Filling the Anthropic Vacuum  

The timing of the deal is widely viewed by industry analysts as a masterstroke of strategy. Only hours before Altman’s announcement, the Pentagon had deemed Anthropic a “supply-chain risk” after the startup denied the military unrestricted use of its Claude models for “all lawful purposes.”

While Anthropic maintained unfettered use could undercut democratic core, Secretary of War Pete Hegseth argued hard: "America’s warfighters will never be held hostage by the ideological whims of Big Tech." By being in agreement that meets the Pentagon’s requirement for classified integration, and yet can maintain ethical “red lines” to maintain transparency, OpenAI has established itself as the United States government’s major partner for some of its most sensitive A.I. efforts.  

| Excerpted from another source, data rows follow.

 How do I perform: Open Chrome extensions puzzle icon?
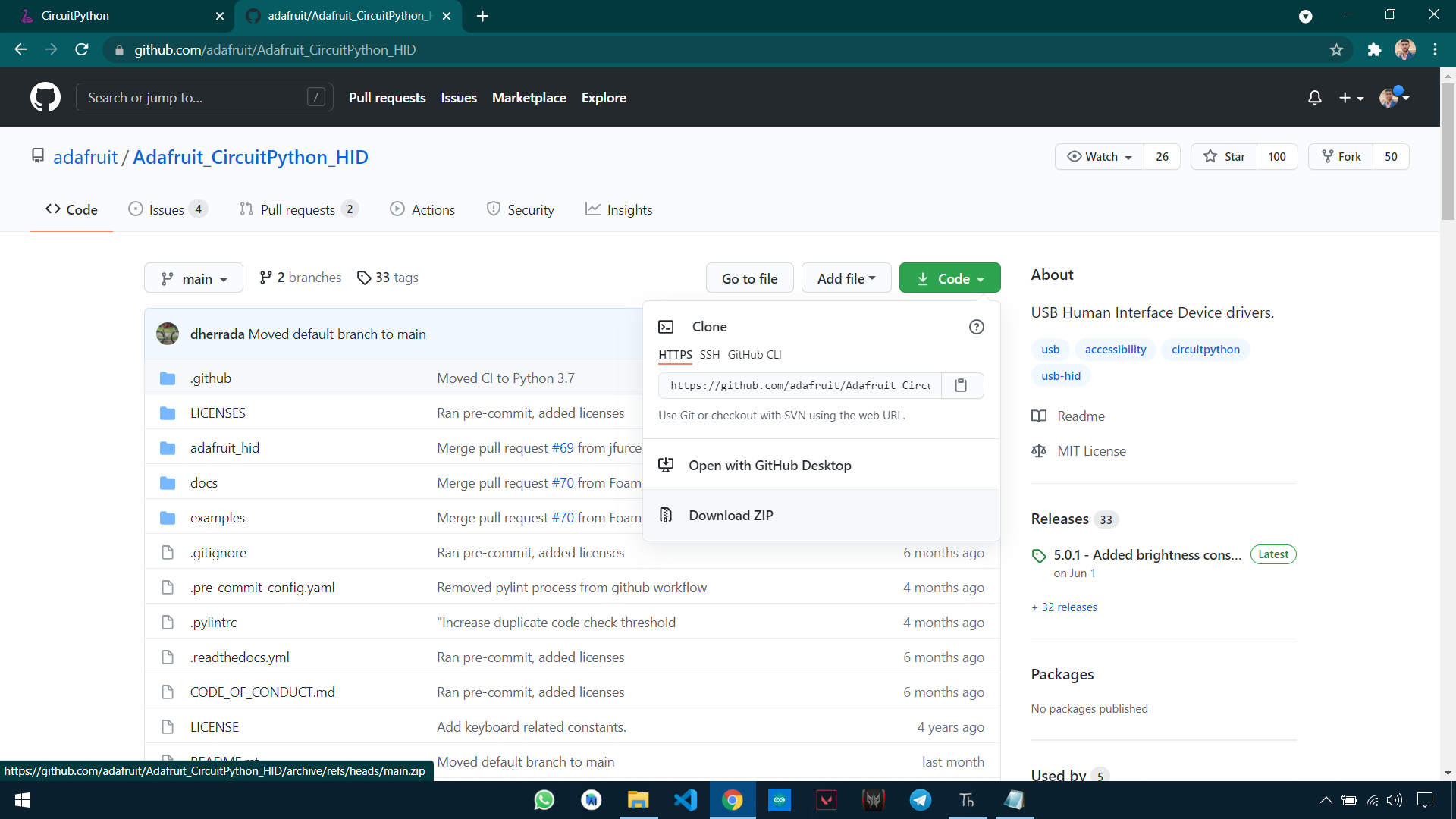tap(1374, 50)
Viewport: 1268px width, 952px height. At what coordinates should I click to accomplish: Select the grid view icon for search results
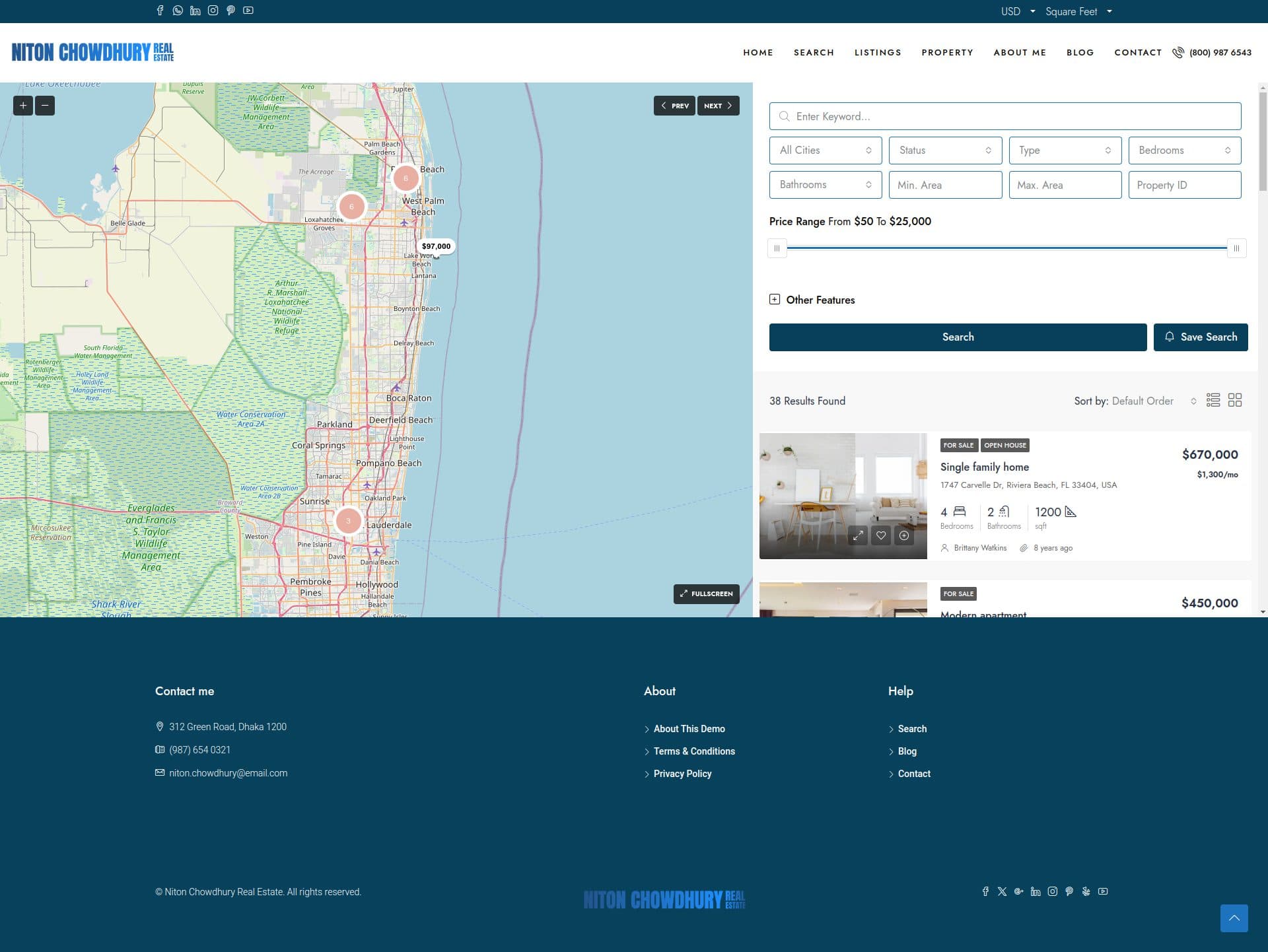pos(1235,400)
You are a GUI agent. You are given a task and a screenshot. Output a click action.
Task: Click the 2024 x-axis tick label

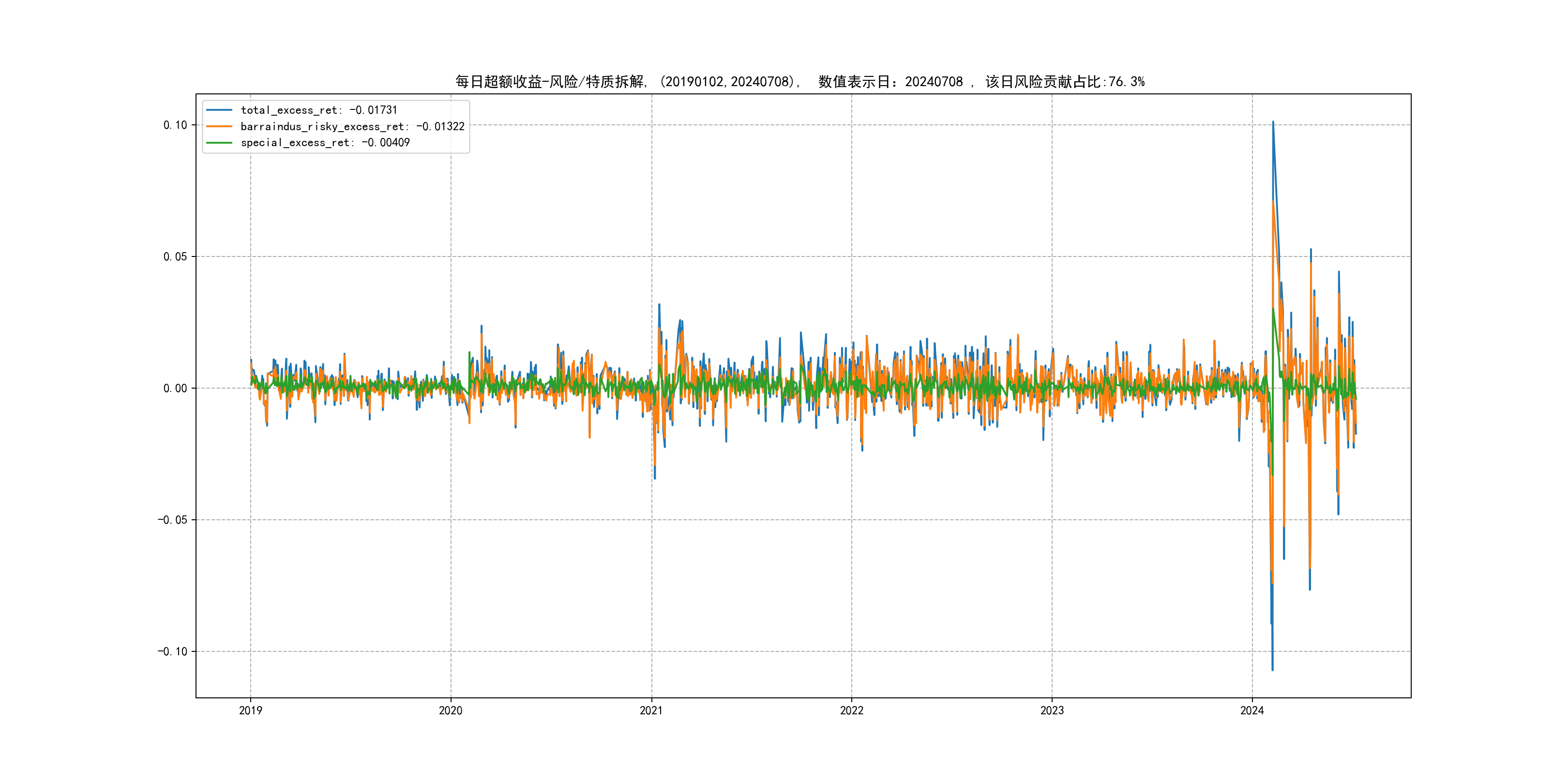[1252, 710]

A $50 Billion Boost from Amazon  

And that’s just the Pentagon deal among the big wins for OpenAI this week. At the same time, it confirmed a multi-year strategic partnership with Amazon, which involves a mind-bending $50 billion commitment. The agreement will involve developing a “Stateful Runtime Environment” on Amazon Bedrock which is made to support the enormous compute and memory costs of frontier models that we believe are on their way to the Pentagon’s classified systems.

At the start of this new phase that OpenAI is about embarking on, Altman has called for the government to provide these same safety-centric rules to all AI companies saying it wants to “de-escalate away from legal and governmental actions and towards reasonable agreements.”